By Rasananda Panda
If the Budget for FY17-18 was expansionary in nature in the form of all kind of grandiose announcements towards increasing public spending in infrastructure sector then the sixth bi-monthly credit policy as announced today by RBI looks other way around as it is evident from its neutral stance on keeping the policy rate i.e. repo rate unchanged where as the dominant opinion leading to this credit policy was towards reducing the repo rate by 25 to 50 basis points.
The RBI while announcing its credit policy today maintained that the factors that made them to keep the repo rate unchanged are the chances of rising inflation to 4.5 to 5 percent by October, 2017. This is in contrast to what the FM has announced in the Budget 2017-18. The credit policy acknowledges the risk of likely increase in crude and metal prices arising out of geo-political complexities, risk of demand going up for vegetables and other food items etc. in the aftermath of easing of demonetisation in the months to come where the supply of such commodities will be less given the seasonal nature of the demand. Add to it is almost certainty towards increase in US Fed rate later during the year. The full blown impact of seventh central pay commission implementation will add fuel to the fire of inflation. The RBI is also is of the view that such factors that may lead to increase in CPI inflation shall be transient in nature and may peters out going ahead later in the year but one squarely doubts the basis of this assertion by RBI. This, when juxtaposed, with the FM's brevity towards controlling fiscal and revenue deficit during the year seems little bit perplexed. The currency fluctuations that are likely to happen once the Fed rate increases will simply make the interrelationship between inflation-exchange rate and fiscal deficits more vicious and therefore, the projections towards growth rate of GDP or even GVA as made by FM in his Budget or even by RBI appears to be not that convincing.

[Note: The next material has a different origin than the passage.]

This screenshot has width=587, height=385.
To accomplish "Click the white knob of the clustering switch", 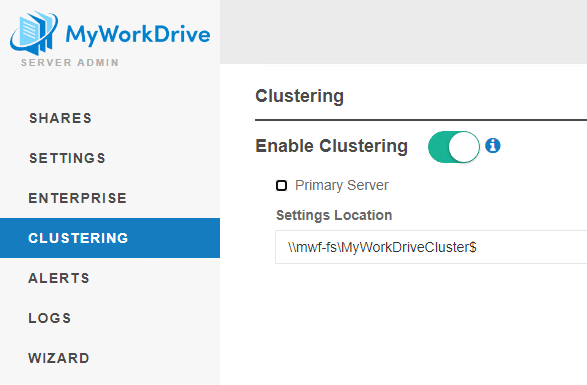I will pyautogui.click(x=464, y=147).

The credit policy also acknowledges that the impact of demonetisation will be more felt as the economy enters into April-June quarter. In fact, this and the next quarter of the FY 17-18 will reflect the actual impact of the demonetisation when the economy will be in the summer and monsoon period when the economic activity is usually less. This when looked from the move towards remonetisation in the months ahead as announced by RBI in the form of allowing unlimited withdrawal from the savings bank etc. are going to play an important role in assessing the impact of demonetisation on the economy in toto.
The credit policy statement also send messages to banks towards further cutting their lending rates as it asserts that over the last one year or so against a reduction of 175 basis points in repo rate the banks have passes only 85-90 basis points to the customers which the banks should voluntarily reduce independent of repo rate cut by the central bank. Rather, the commercial banks should develop the agility towards adjusting their lending rates automatically for next one or two quarters given that they have windfalls in the form of deposits arising out of demonetisation and now the banks should find ways towards deployment of these low cost deposits in most prudent manner and compensate for their earlier losses. Add to this, the move towards recapitalisation as announced by FM in his Budget looks good for the banks going ahead.
However, all said and done, will this credit policy promote private investment and spur the growth of manufacturing sector that is otherwise slowed down during last 4-6 quarters ? Perhaps not. There is nothing in this credit policy that reassures domestic investors either in the money market or in capital market. It seems that the Indian economy for a good part of 2017-18 will now unfold to the international geo-political developments and none the less to the political rhetoric post the announcement of UP election after 11th March given the scope for formal policy options in the form of Budget and the credit policy are now over.